Trecho selecionado:
------------------------------------------------
Cinema com Rapadura

Colunas   quinta-feira, 28 de março de 2019

Remakes em live-actions da Disney: o que já acrescentaram e o que ainda podem acrescentar?

"Dumbo", "Aladdin", "O Rei Leão", "Mulan"... Com o crescente número de remakes, estaria a Disney apenas com falta de ideias e visando o lucro fácil, ou existem novas abordagens por trás das adaptações?

Não é nenhum segredo que Hollywood não possui a mesma criatividade de outros tempos. Reboots, continuações, adaptações e remakes dominam as estreias a cada semana, evidenciando uma aparente crise criativa da indústria. Apesar de existirem diversos motivos para essa guinada no conteúdo das produções, o principal motivo é um só: dinheiro. Afinal, das dez maiores bilheterias do cinema em 2018, cinco são sequências (“Jurassic World: Reino Ameaçado”, “Os Incríveis 2”, “Missão: Impossível – Efeito Fallout“, “Deadpool 2” e “Animais Fantásticos: Os Crimes de Grindelwald”) e quatro são adaptações de outras mídias (“Vingadores: Guerra Infinita”, “Pantera Negra”, “Aquaman” e “Venom“). Apenas um não se enquadra nessas duas categorias: “Bohemian Rhapsody”, o qual, ainda assim, trata-se de uma cinebiografia e não uma história totalmente original.

Ora, não é segredo que bastam alguns poucos erros em sequência para criar uma grave crise financeira e, inclusive, fechar um estúdio. E nem mesmo a gigante Walt Disney Pictures está isenta a isso. A solução? A empresa passou a refilmar cada vez mais suas animações clássicas, transformando-as em live-actions – termo utilizado para se referir aos trabalhos que são realizados por atores reais, seja de maneira convencional ou em conjunto com efeitos criados por computação gráfica. Somente em 2019, serão três lançamentos do tipo: “Dumbo“, “Aladdine O Rei Leão.

Não é como se a Disney não tivesse lançado obras originais ou tentado criar novas franquias nos últimos anos. Contudo, nenhuma dessas tentativas se mostrou bem-sucedida no aspecto comercial. “Tomorrowland – Um Lugar Onde Nada é Impossível” (2015) arrecadou somente US$ 209,2 milhões mundialmente, quase não superando seu orçamento de 190 milhões de dólares. “Uma Dobra no Tempo” (2018) teve uma bilheteria mundial de US$ 132,7 milhões, para um orçamento de 100 milhões de dólares.

Entretanto, provavelmente o grande marco foi o longa “John Carter: Entre Dois Mundos”, ficção científica lançada em 2012 e que era uma das grandes apostas do estúdio, com um orçamento de mais de 250 milhões de dólares. O seu fracasso comercial – com uma bilheteria mundial de US$ 284,1 milhões – obrigou o então presidente da Disney, Rich Ross, a pedir demissão.
------------------------------------------------
Bloco de dados:

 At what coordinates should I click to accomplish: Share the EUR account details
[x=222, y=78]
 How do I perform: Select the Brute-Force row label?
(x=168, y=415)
------------------------------------------------
Enunciado:
Edite a parte do trecho selecionado que começa nas palavras "Entretanto, provavelmente o" e termina em "a pedir demissão.", trocando "ficção científica" por "aventura espacial".

Resposta escrita:
Entretanto, provavelmente o grande marco foi o longa “John Carter: Entre Dois Mundos”, aventura espacial lançada em 2012 e que era uma das grandes apostas do estúdio, com um orçamento de mais de 250 milhões de dólares. O seu fracasso comercial – com uma bilheteria mundial de US$ 284,1 milhões – obrigou o então presidente da Disney, Rich Ross, a pedir demissão.